Return every entry in the listing word for word.

*** Exercise material ***

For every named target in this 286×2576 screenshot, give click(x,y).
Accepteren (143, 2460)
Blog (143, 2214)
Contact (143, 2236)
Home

*** End of Exercise material ***

§ **Result**
For every named target in this 286×2576 screenshot, give click(x,y).
Accepteren (143, 2460)
Blog (143, 2214)
Contact (143, 2236)
Home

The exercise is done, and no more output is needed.